▸ **Challenge**:
Swap every occurrence of "computer-use agent" for "desktop agent" in the items below, and reproduce all of them with nothing else changed.

▸ **Information supplied**:

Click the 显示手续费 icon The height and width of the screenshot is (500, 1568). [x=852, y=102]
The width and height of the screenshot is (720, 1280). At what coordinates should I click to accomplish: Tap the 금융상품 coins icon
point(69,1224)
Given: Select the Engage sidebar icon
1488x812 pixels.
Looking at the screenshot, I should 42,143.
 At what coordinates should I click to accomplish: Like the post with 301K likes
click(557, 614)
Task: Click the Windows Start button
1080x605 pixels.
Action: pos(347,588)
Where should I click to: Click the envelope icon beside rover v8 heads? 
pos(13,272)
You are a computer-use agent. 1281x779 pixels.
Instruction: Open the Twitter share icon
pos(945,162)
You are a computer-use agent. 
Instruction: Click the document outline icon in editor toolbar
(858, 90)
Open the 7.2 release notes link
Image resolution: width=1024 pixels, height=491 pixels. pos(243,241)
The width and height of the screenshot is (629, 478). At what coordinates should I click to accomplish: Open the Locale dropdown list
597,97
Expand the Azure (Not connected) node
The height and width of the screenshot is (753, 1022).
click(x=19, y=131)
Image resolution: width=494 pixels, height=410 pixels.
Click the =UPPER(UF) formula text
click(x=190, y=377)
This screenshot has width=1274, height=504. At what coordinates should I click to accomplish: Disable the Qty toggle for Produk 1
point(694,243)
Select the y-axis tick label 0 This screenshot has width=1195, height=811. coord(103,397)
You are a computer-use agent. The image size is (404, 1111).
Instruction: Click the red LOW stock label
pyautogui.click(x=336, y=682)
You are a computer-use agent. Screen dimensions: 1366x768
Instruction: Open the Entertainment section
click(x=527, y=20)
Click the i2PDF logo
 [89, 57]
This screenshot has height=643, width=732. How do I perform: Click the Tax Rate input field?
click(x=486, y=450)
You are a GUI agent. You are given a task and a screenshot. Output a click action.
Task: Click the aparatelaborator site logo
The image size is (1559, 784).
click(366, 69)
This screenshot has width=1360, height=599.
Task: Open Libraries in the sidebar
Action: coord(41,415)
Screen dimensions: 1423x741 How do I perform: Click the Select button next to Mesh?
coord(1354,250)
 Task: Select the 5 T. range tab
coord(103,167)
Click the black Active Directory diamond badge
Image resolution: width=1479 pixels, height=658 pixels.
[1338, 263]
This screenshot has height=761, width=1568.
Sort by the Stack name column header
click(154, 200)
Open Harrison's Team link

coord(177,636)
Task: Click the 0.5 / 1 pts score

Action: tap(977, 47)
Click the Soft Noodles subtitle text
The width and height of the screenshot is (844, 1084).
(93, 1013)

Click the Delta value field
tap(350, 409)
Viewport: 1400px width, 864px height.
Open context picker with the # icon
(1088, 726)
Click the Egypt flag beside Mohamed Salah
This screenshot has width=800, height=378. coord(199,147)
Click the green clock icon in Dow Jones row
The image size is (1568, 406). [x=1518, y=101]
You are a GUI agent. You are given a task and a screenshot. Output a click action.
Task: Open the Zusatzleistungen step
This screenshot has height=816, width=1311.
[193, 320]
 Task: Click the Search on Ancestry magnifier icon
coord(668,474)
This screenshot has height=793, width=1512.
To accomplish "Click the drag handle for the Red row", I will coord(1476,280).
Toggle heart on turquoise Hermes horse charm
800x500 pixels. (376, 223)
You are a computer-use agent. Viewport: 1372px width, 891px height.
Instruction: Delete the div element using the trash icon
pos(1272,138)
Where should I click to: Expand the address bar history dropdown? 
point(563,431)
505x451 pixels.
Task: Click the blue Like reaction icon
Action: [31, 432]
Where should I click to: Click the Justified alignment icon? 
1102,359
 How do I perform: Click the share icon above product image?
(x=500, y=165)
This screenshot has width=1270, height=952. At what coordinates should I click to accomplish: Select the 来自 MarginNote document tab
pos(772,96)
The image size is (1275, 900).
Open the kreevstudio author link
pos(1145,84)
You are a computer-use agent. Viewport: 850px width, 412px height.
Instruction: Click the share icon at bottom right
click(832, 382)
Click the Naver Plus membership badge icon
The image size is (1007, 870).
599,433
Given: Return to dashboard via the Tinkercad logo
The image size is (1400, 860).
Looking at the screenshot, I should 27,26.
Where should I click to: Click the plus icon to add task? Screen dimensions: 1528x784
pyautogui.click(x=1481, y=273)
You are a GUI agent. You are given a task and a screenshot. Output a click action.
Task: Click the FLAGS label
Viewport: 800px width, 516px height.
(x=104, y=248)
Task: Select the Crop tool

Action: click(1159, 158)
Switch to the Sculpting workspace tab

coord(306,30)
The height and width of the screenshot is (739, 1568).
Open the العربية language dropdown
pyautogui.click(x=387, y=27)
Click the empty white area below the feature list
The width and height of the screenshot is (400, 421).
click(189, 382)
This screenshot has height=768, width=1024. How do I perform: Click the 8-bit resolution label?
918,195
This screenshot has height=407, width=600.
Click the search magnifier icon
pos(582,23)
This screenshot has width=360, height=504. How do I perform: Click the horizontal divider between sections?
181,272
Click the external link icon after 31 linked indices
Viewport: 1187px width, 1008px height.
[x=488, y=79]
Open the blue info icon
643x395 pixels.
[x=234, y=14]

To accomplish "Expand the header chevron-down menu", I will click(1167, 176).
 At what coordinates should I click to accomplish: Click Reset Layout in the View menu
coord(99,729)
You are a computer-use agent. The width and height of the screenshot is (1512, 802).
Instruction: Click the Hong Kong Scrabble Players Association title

▸ **The reply**:
Click the 显示手续费 icon The height and width of the screenshot is (500, 1568). [x=852, y=102]
The width and height of the screenshot is (720, 1280). At what coordinates should I click to accomplish: Tap the 금융상품 coins icon
point(69,1224)
Given: Select the Engage sidebar icon
1488x812 pixels.
Looking at the screenshot, I should 42,143.
 At what coordinates should I click to accomplish: Like the post with 301K likes
click(557, 614)
Task: Click the Windows Start button
1080x605 pixels.
Action: pos(347,588)
Where should I click to: Click the envelope icon beside rover v8 heads? 
pos(13,272)
You are a desktop agent. 1281x779 pixels.
Instruction: Open the Twitter share icon
pos(945,162)
You are a desktop agent. 
Instruction: Click the document outline icon in editor toolbar
(858, 90)
Open the 7.2 release notes link
Image resolution: width=1024 pixels, height=491 pixels. pos(243,241)
The width and height of the screenshot is (629, 478). At what coordinates should I click to accomplish: Open the Locale dropdown list
597,97
Expand the Azure (Not connected) node
The height and width of the screenshot is (753, 1022).
click(x=19, y=131)
Image resolution: width=494 pixels, height=410 pixels.
Click the =UPPER(UF) formula text
click(x=190, y=377)
This screenshot has width=1274, height=504. At what coordinates should I click to accomplish: Disable the Qty toggle for Produk 1
point(694,243)
Select the y-axis tick label 0 This screenshot has width=1195, height=811. coord(103,397)
You are a desktop agent. The image size is (404, 1111).
Instruction: Click the red LOW stock label
pyautogui.click(x=336, y=682)
You are a desktop agent. Screen dimensions: 1366x768
Instruction: Open the Entertainment section
click(x=527, y=20)
Click the i2PDF logo
 [89, 57]
This screenshot has height=643, width=732. How do I perform: Click the Tax Rate input field?
click(x=486, y=450)
You are a GUI agent. You are given a task and a screenshot. Output a click action.
Task: Click the aparatelaborator site logo
The image size is (1559, 784).
click(366, 69)
This screenshot has width=1360, height=599.
Task: Open Libraries in the sidebar
Action: coord(41,415)
Screen dimensions: 1423x741 How do I perform: Click the Select button next to Mesh?
coord(1354,250)
 Task: Select the 5 T. range tab
coord(103,167)
Click the black Active Directory diamond badge
Image resolution: width=1479 pixels, height=658 pixels.
[1338, 263]
This screenshot has height=761, width=1568.
Sort by the Stack name column header
click(154, 200)
Open Harrison's Team link

coord(177,636)
Task: Click the 0.5 / 1 pts score

Action: tap(977, 47)
Click the Soft Noodles subtitle text
The width and height of the screenshot is (844, 1084).
(93, 1013)

Click the Delta value field
tap(350, 409)
Viewport: 1400px width, 864px height.
Open context picker with the # icon
(1088, 726)
Click the Egypt flag beside Mohamed Salah
This screenshot has width=800, height=378. coord(199,147)
Click the green clock icon in Dow Jones row
The image size is (1568, 406). [x=1518, y=101]
You are a GUI agent. You are given a task and a screenshot. Output a click action.
Task: Open the Zusatzleistungen step
This screenshot has height=816, width=1311.
[193, 320]
 Task: Click the Search on Ancestry magnifier icon
coord(668,474)
This screenshot has height=793, width=1512.
To accomplish "Click the drag handle for the Red row", I will coord(1476,280).
Toggle heart on turquoise Hermes horse charm
800x500 pixels. (376, 223)
You are a desktop agent. Viewport: 1372px width, 891px height.
Instruction: Delete the div element using the trash icon
pos(1272,138)
Where should I click to: Expand the address bar history dropdown? 
point(563,431)
505x451 pixels.
Task: Click the blue Like reaction icon
Action: [31, 432]
Where should I click to: Click the Justified alignment icon? 
1102,359
 How do I perform: Click the share icon above product image?
(x=500, y=165)
This screenshot has width=1270, height=952. At what coordinates should I click to accomplish: Select the 来自 MarginNote document tab
pos(772,96)
The image size is (1275, 900).
Open the kreevstudio author link
pos(1145,84)
You are a desktop agent. Viewport: 850px width, 412px height.
Instruction: Click the share icon at bottom right
click(832, 382)
Click the Naver Plus membership badge icon
The image size is (1007, 870).
599,433
Given: Return to dashboard via the Tinkercad logo
The image size is (1400, 860).
Looking at the screenshot, I should 27,26.
Where should I click to: Click the plus icon to add task? Screen dimensions: 1528x784
pyautogui.click(x=1481, y=273)
You are a GUI agent. You are given a task and a screenshot. Output a click action.
Task: Click the FLAGS label
Viewport: 800px width, 516px height.
(x=104, y=248)
Task: Select the Crop tool

Action: click(1159, 158)
Switch to the Sculpting workspace tab

coord(306,30)
The height and width of the screenshot is (739, 1568).
Open the العربية language dropdown
pyautogui.click(x=387, y=27)
Click the empty white area below the feature list
The width and height of the screenshot is (400, 421).
click(189, 382)
This screenshot has height=768, width=1024. How do I perform: Click the 8-bit resolution label?
918,195
This screenshot has height=407, width=600.
Click the search magnifier icon
pos(582,23)
This screenshot has width=360, height=504. How do I perform: Click the horizontal divider between sections?
181,272
Click the external link icon after 31 linked indices
Viewport: 1187px width, 1008px height.
[x=488, y=79]
Open the blue info icon
643x395 pixels.
[x=234, y=14]

To accomplish "Expand the header chevron-down menu", I will click(1167, 176).
 At what coordinates should I click to accomplish: Click Reset Layout in the View menu
coord(99,729)
You are a desktop agent. The width and height of the screenshot is (1512, 802).
Instruction: Click the Hong Kong Scrabble Players Association title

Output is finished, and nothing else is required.